Understanding the Difference Between Section 8 and Section 42

General Advice

January 28, 2026

Affordable housing is a crucial part of creating safe, accessible, and sustainable communities across the United States. Two key programs, Section 8 and Section 42, are often mentioned in discussions about affordable housing. Two of the most commonly discussed programs in the U.S. are Section 8 and Section 42, but many people get confused about how they work and what sets them apart. Here, we’ll break down both programs, and explain their differences.

Section 8 - Housing Choice Vouchers

  1. Purpose: Section 8, officially known as the Housing Choice Voucher Program, is administered by the U.S. Department of Housing and Urban Development (HUD). It aims to assist low-income families, elderly individuals, and people with disabilities in obtaining safe and affordable housing.
  2. Tenant-Based Assistance: Under Section 8, eligible recipients receive vouchers that can be used to subsidize their rent in privately-owned properties. This gives tenants flexibility to choose where they want to live, as long as the landlord participates in the program.
  3. Rent Subsidy Calculation: Rental assistance is determined based on the tenant's income, family size, and local rental market conditions. Tenants typically contribute 30% of their income toward rent, while the voucher covers the remainder.
  4. Landlord Participation: Landlords who accept Section 8 vouchers agree to certain program requirements and regulations. They receive a portion of the rent directly from the housing authority on behalf of the tenant.

Section 42 Low-Income Housing Tax Credit (LIHTC) Program

  1. Purpose: The Section 42 program incentivizes the development of affordable rental housing by providing tax credits to property owners and developers. It is administered by state housing agencies.
  2. Project-Based Assistance: Unlike Section 8, Section 42 provides project-based assistance, meaning affordability restrictions are tied to specific properties rather than individual tenants. Developers receive tax credits from the state or federal government in exchange for keeping rents below market rates.
  3. Income Restrictions: To qualify for Section 42 housing, tenants must meet specific income limits based on the area's median income. Properties are typically targeted to households earning at or below 60% of the area median income (AMI).
  4. Long-Term Affordability: Properties that receive Section 42 tax credits are required to maintain affordability for a set period, usually 30 years, ensuring units remain accessible to low-income households.

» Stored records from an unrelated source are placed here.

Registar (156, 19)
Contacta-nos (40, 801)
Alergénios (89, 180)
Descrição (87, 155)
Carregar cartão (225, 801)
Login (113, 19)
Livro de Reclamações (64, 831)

Section 8 and Section 42 are two critical programs that contribute to affordable housing across the U.S. While Section 8 focuses on tenant flexibility and immediate rent assistance, Section 42 creates long-term, project-based affordable units through tax incentives. For real estate professionals, knowing the differences, requirements, and benefits of each program is essential for making informed decisions and supporting inclusive housing initiatives.

Disclaimer: This content is meant for informational purposes only and is not intended to be construed as financial, tax, legal, or insurance advice.